(Dataset rows)
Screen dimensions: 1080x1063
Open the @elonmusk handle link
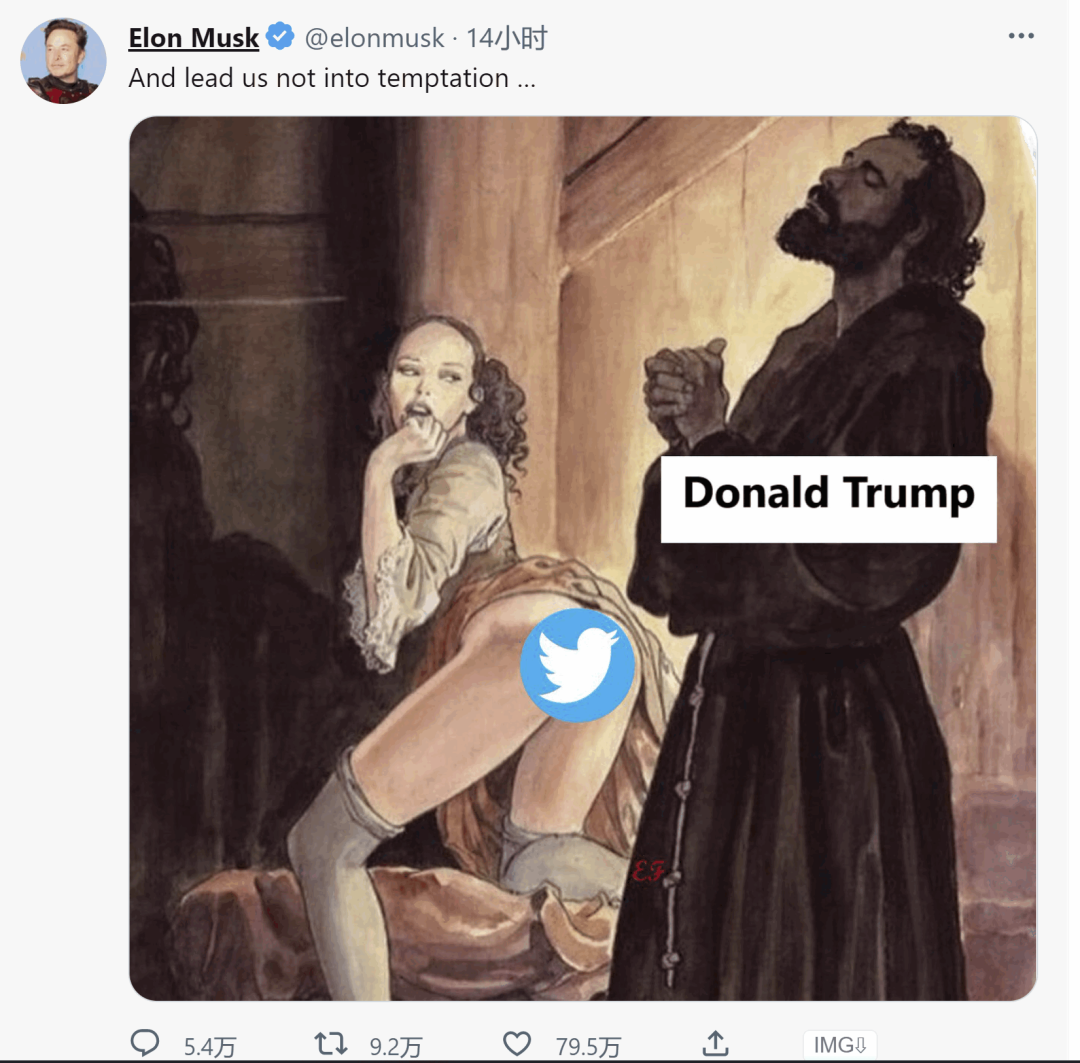[x=374, y=38]
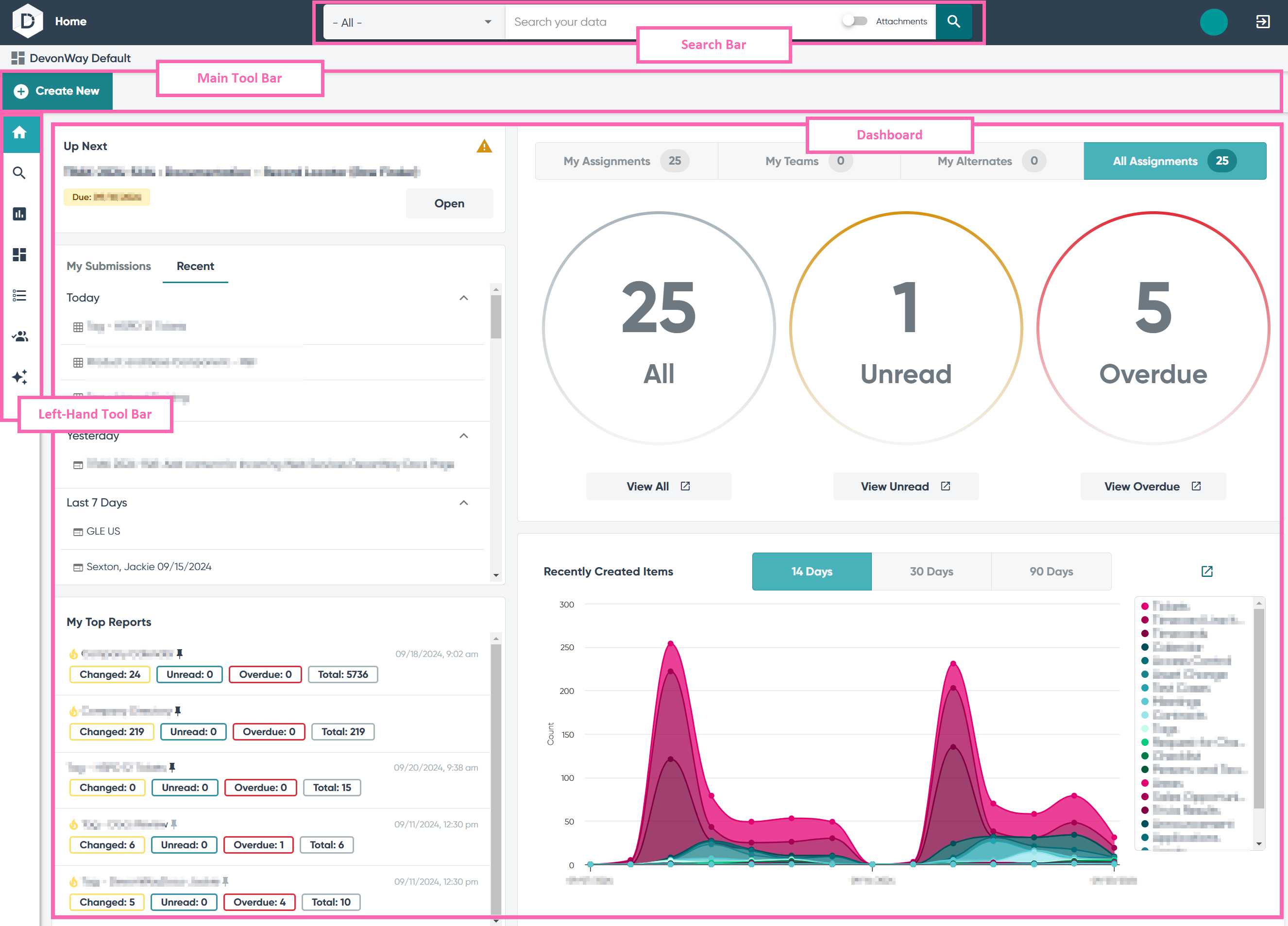Open the search magnifier in left sidebar
1288x926 pixels.
(x=19, y=173)
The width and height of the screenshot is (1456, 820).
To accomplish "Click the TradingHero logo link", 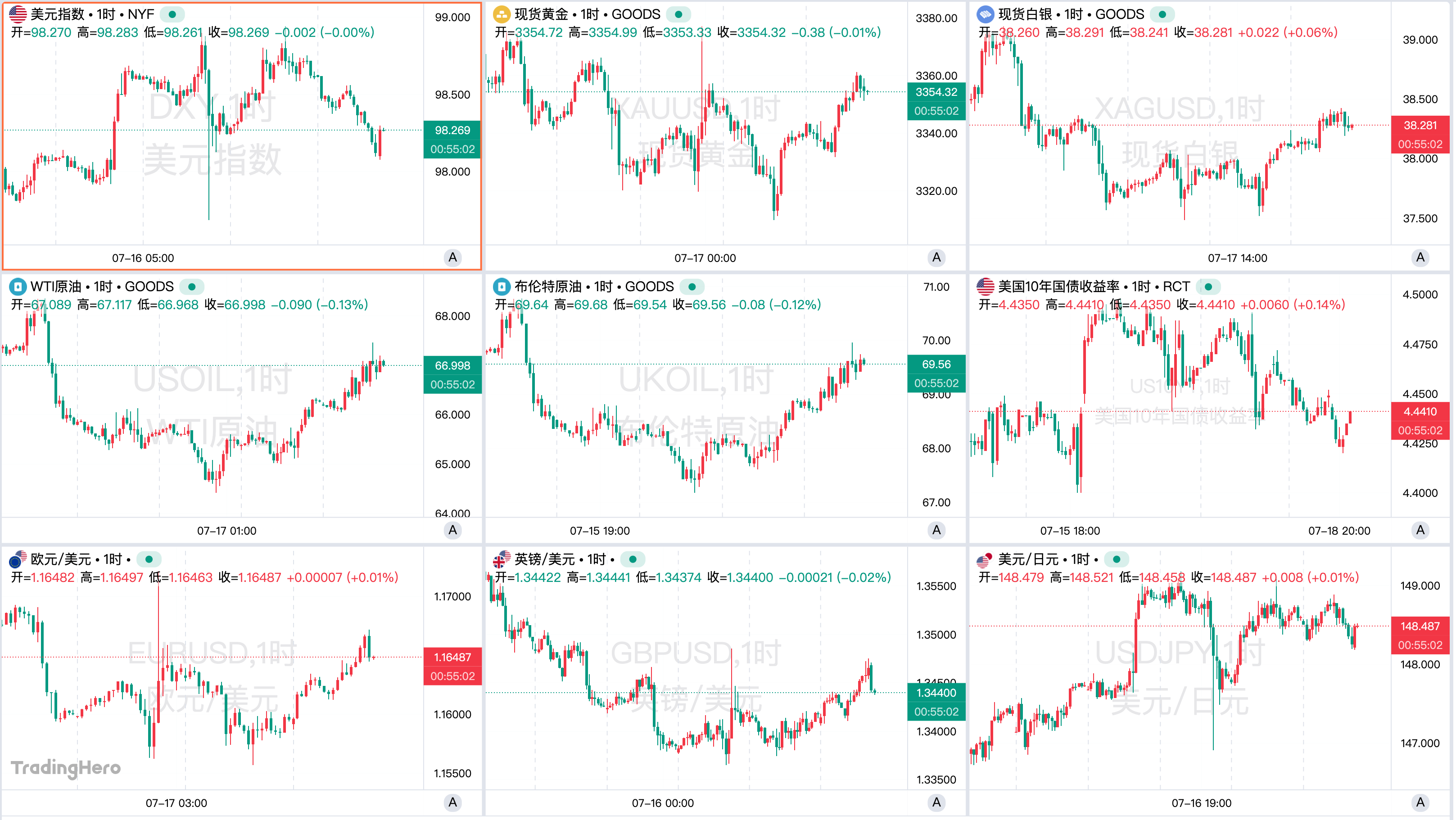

- **WHAT YOU SHOULD DO**:
Extract every line of the records verbatim, with the pictures omitted.

- **FINISHED TASK**:
Screen dimensions: 1080x1063
Open the @elonmusk handle link
[x=374, y=38]
Open the search magnifier in left sidebar
1288x926 pixels.
(x=19, y=173)
The width and height of the screenshot is (1456, 820).
To accomplish "Click the TradingHero logo link", 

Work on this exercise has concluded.